* DIRECTIONS *
Only the lines from the one containing "Screen dimensions: 1000x733" to the end of the material are to be copied, exactly and in full; images stay out.

* EXCERPTED DATA *
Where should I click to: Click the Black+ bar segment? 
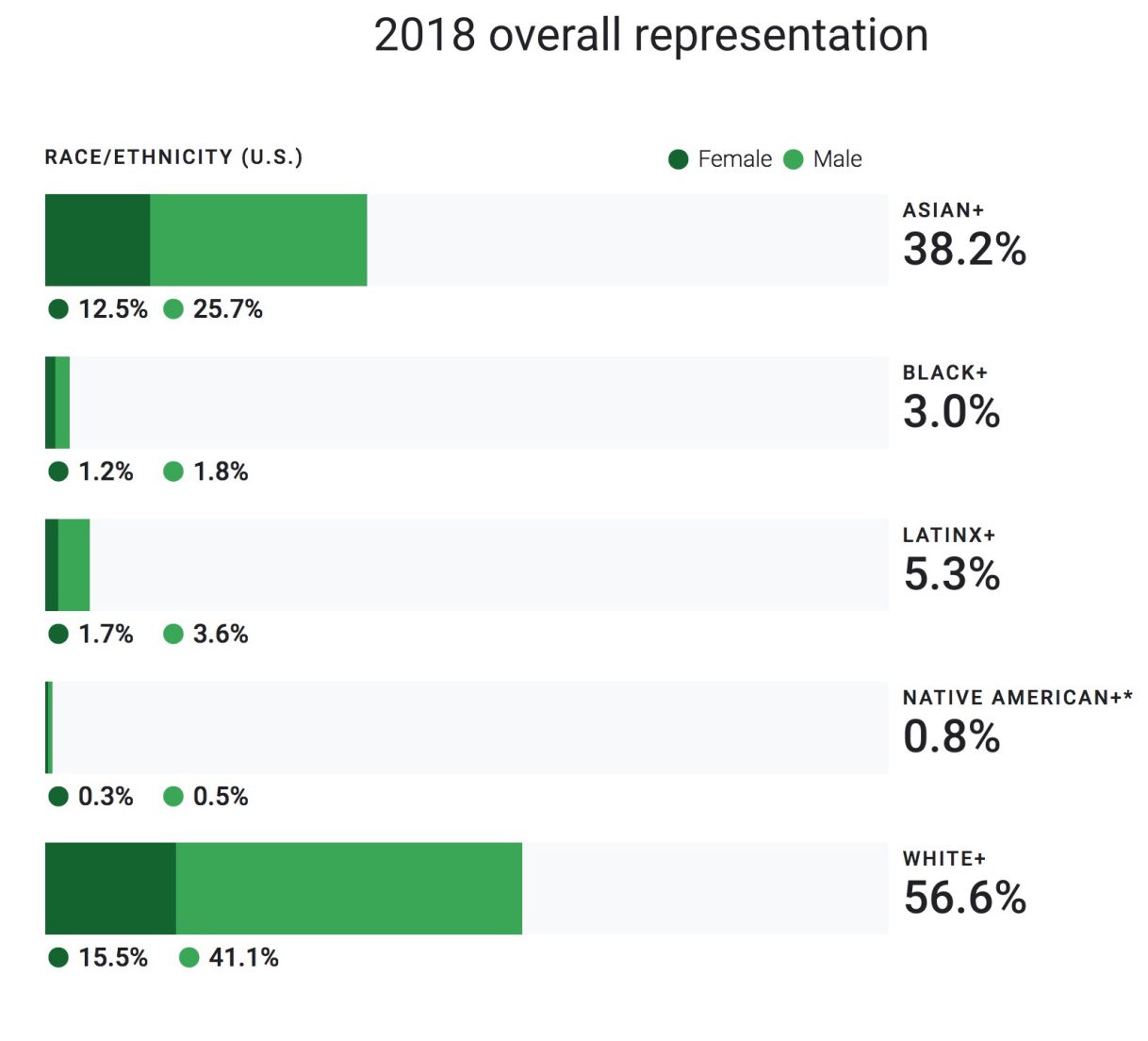(x=57, y=403)

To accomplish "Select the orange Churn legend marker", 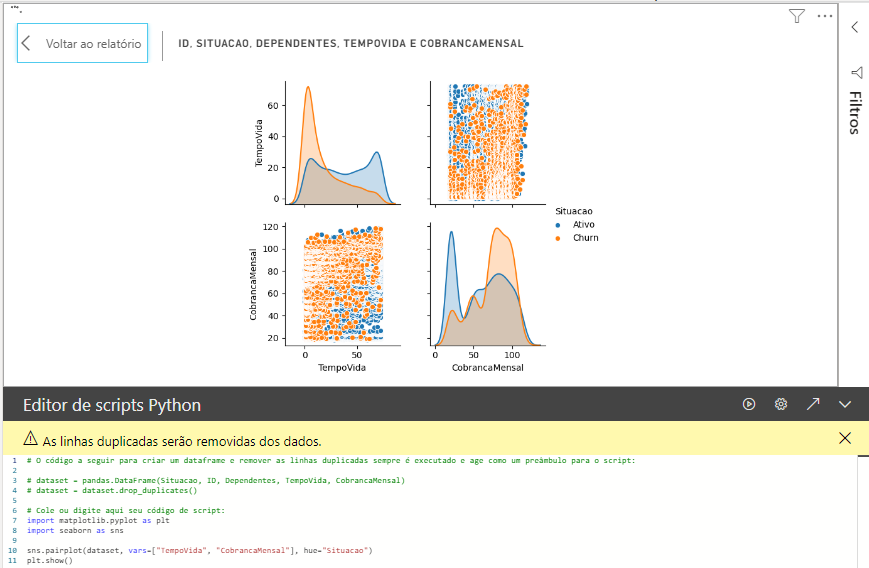I will pos(557,238).
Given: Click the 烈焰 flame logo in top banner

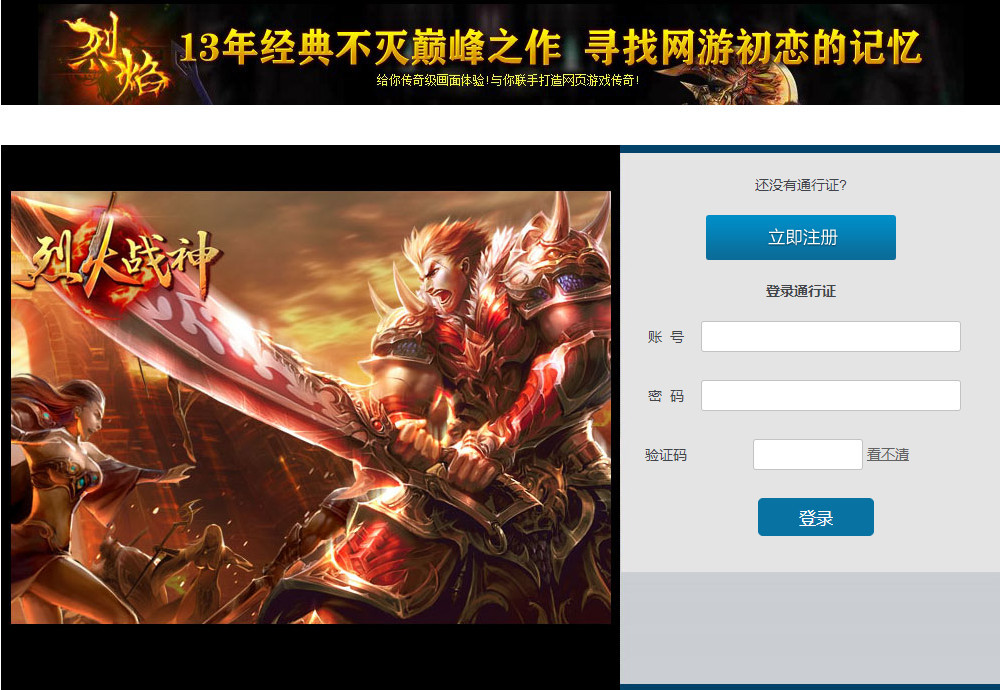Looking at the screenshot, I should pyautogui.click(x=116, y=56).
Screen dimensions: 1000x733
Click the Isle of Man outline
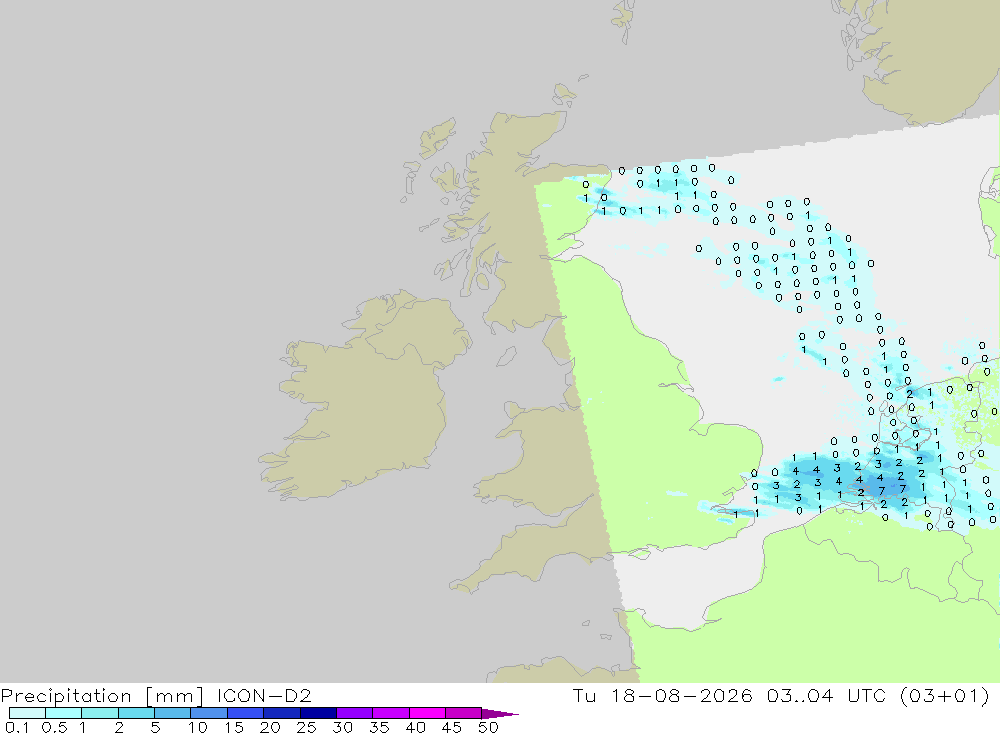[x=506, y=357]
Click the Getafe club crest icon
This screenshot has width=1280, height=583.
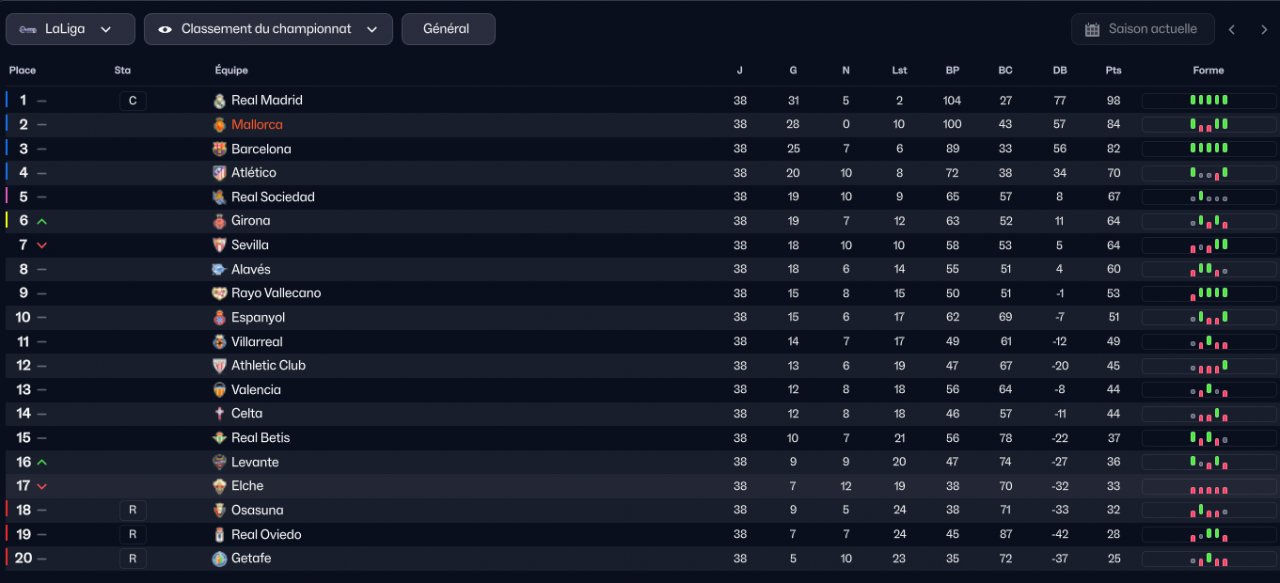220,559
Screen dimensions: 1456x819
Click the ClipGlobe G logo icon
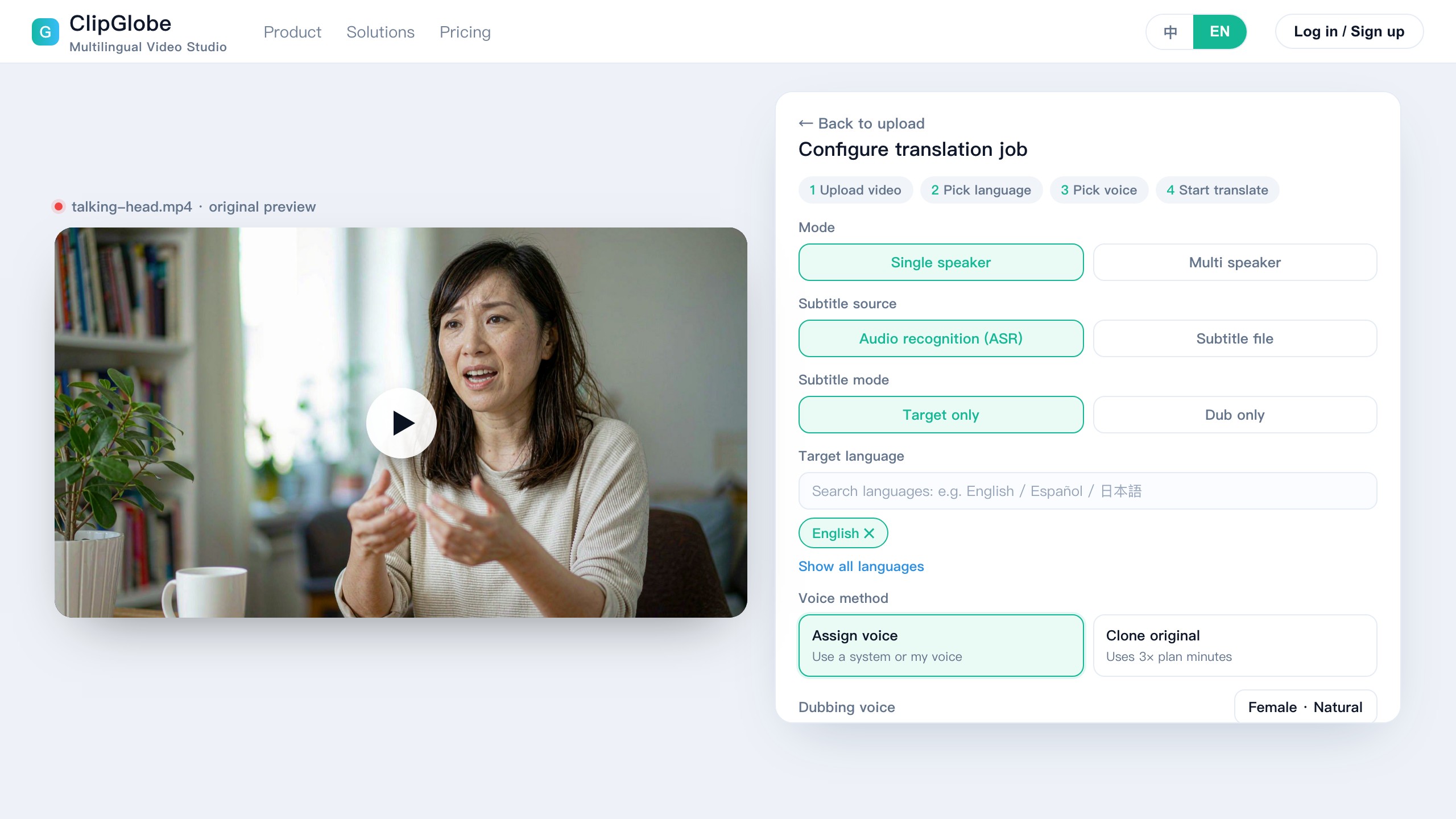(x=46, y=32)
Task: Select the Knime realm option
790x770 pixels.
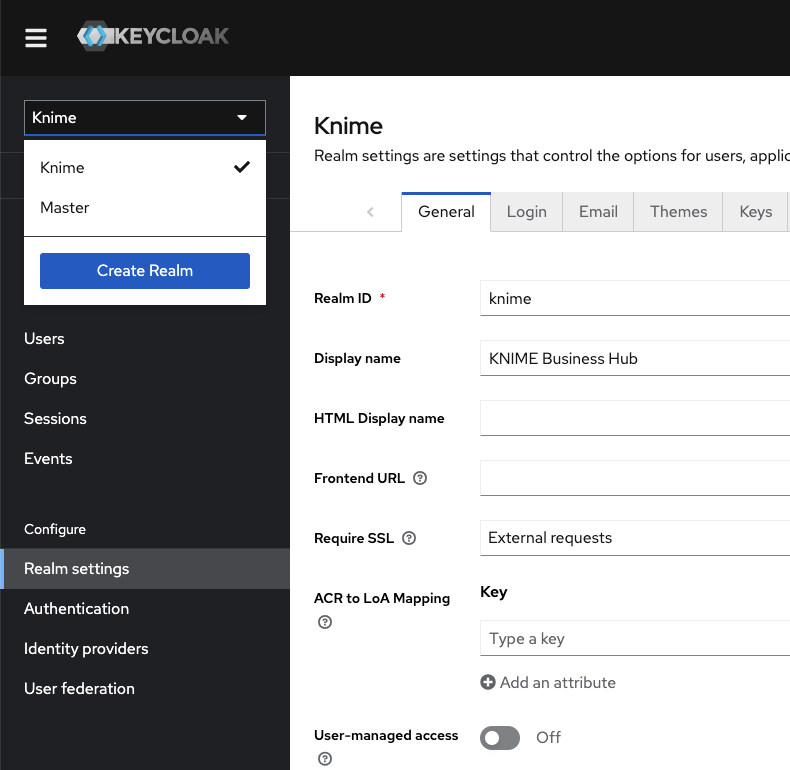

* OUTPUT BELOW *
Screen dimensions: 1000x733
Click the Isle of Man outline
[x=506, y=357]
Click the Getafe club crest icon
This screenshot has width=1280, height=583.
220,559
Screen dimensions: 1456x819
Click the ClipGlobe G logo icon
(x=46, y=32)
Task: Select the Knime realm option
790x770 pixels.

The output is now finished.